--- begin ---

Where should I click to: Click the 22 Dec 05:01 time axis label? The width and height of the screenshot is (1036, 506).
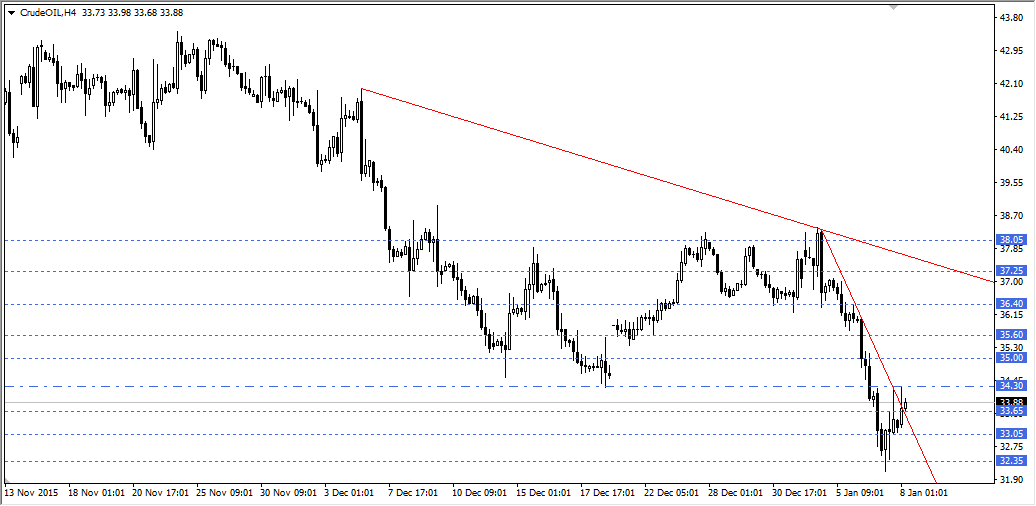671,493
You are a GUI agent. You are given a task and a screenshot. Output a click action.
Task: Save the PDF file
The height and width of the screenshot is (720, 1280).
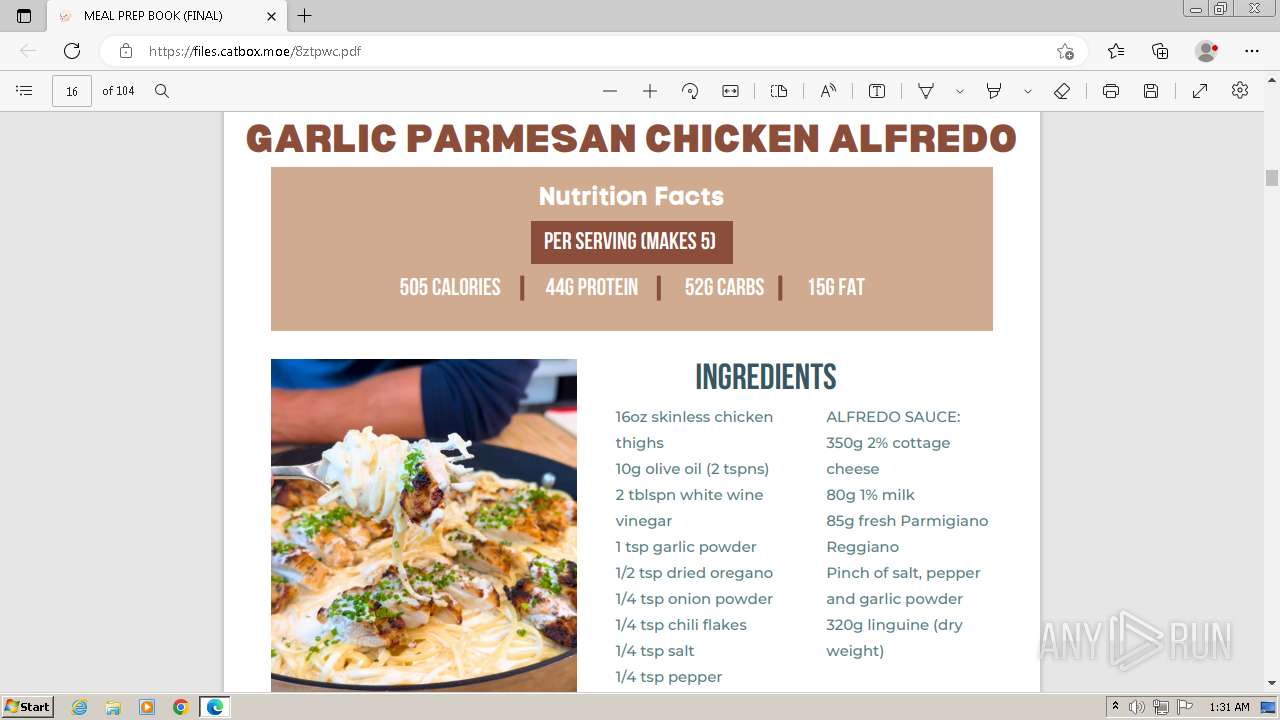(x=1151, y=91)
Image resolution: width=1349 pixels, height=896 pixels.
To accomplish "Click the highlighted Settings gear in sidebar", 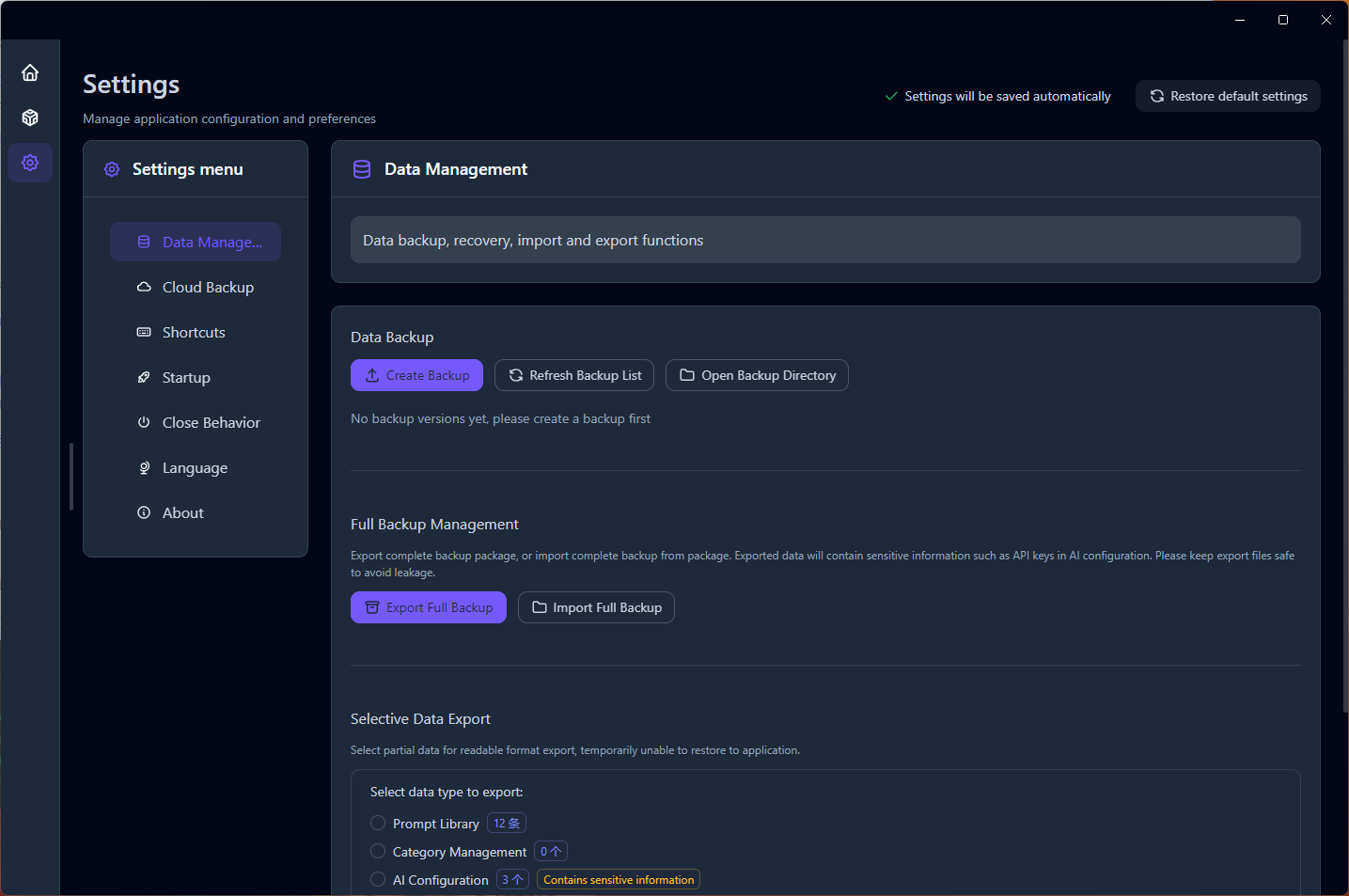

--- end ---

Aim of the task: Rewrite the entries above as a numbered list, one line per item, skipping blank lines. Leave the pictures out.

Result for this task:
1. Where should I click to: Click the 22 Dec 05:01 time axis label? The width and height of the screenshot is (1036, 506).
2. 671,493
3. You are a GUI agent. You are given a task and a screenshot. Output a click action.
4. Task: Save the PDF file
5. The height and width of the screenshot is (720, 1280).
6. (x=1151, y=91)
7. Image resolution: width=1349 pixels, height=896 pixels.
8. To accomplish "Click the highlighted Settings gear in sidebar", 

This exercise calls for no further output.